Kooong dan Eksistensialisme Iwan Simatupang


Judul: Kooong
Penulis: Iwan Simatupang
Penerbit: Pustaka Jaya
Edisi: Kedua, 2013
Tebal: 100 hal
ISBN: 978-979-419-386-0

”Kalau kami boleh bertanya, kau sendiri mau kemana seterusnya Pak Sastro?”
”Aku mau terus begini dulu. Katakanlah, mengembara. Katakanlah aku dipesona secara dahsyat oleh alam kebebasan dan kemerdekaan.”

KOOONG seluruhnya berbicara tentang kebebasan manusia. Namun uniknya, kebebasan itu diceritakan Iwan Simatupang melalui dua tokoh yang saling melepas-tangkap: Pak Sastro dan burung perkututnya. Masing-masing dua tokoh ini akan kelihatan kontrasnya ketika memaknai kebebasan, inti dari karangan Simatupang ini.

Kooong dibuka dengan adegan Pak Sastro yang kehilangan burung perkututnya. Ia membeli burung itu  pasca anak semata wayangnya mati. Tanpa sadar sepulang dari TKP tempat anaknya tergilas kereta api, ia melewati suatu pasar penjaja bermacam-macam burung. Singkat cerita lantaran daya rayu si penjual, Pak Sastro mau tidak mau terperdaya membawa pulang seekor burung perkutut.

Burung perkutut yang dibeli Pak Sastro berbeda dari burung sejenisnya. Tidak sekali pun ia mengeluarkan bunyi. Ia hanya diam membisu dengan gerak-gerik selayaknya burung perkutut. Di titik ini tahulah Pak Sastro bahwa ia ditipu si penjual burung.

Awalnya burung ini dikatakan mahal lantaran memiliki bunyi yang khas dan unik sebagai burung perkutut. Tapi semenjak ia berpindah tangan tidak sekalipun ia mengeluarkan suaranya.

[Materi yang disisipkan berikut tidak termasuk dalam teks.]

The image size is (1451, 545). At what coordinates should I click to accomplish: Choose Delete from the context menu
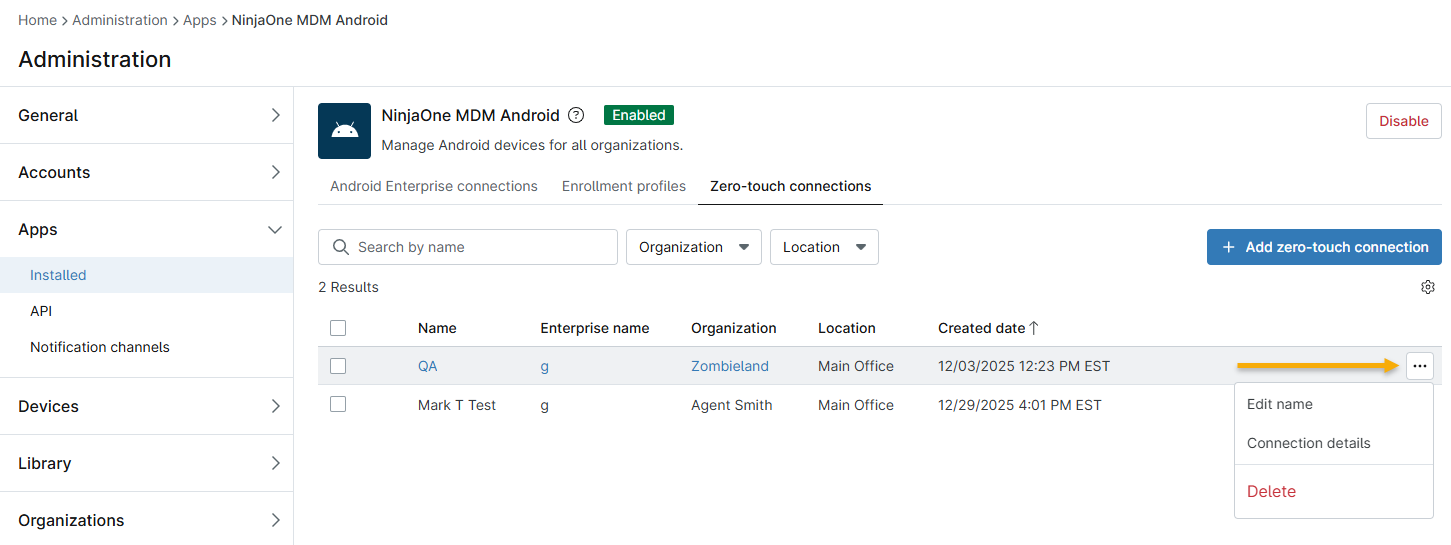[x=1271, y=491]
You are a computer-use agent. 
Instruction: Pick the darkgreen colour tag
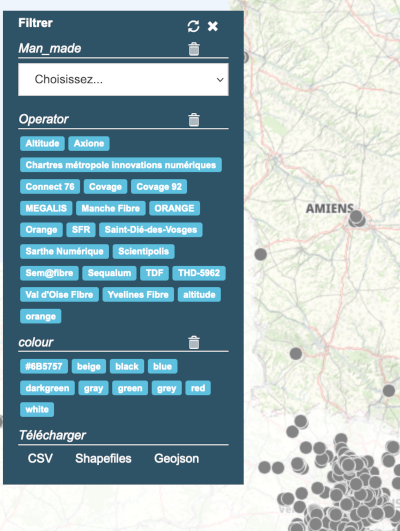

Walaupun demikian, kehadiran burung sangat biasa ini sudah lebih dari cukup bagi Pak Sastro untuk mengisi lubang kekosongan jiwanya. Pak Sastro adalah satu-satunya penduduk di desanya yang selamat pasca peristiwa banjir bah. Istrinya mati hanyut entah ke mana. Ia seorang diri berhasil membangun kembali kehidupannya di atas puing-puing reruntuhan desanya. Pelan-pelan desanya menjadi ramai kembali. Ia menjadi tokoh di kampung itu.

Sampai akhirnya, suatu waktu datang kabar dari Jakarta. Anak semata wayangnya yang merantau di Ibu Kota mati digilas kaki-kaki besi kereta api. Sekali lagi Pak Sastro merasakan kehilangan yang sangat. Kesekian kalinya ia menjadi orang kesepian.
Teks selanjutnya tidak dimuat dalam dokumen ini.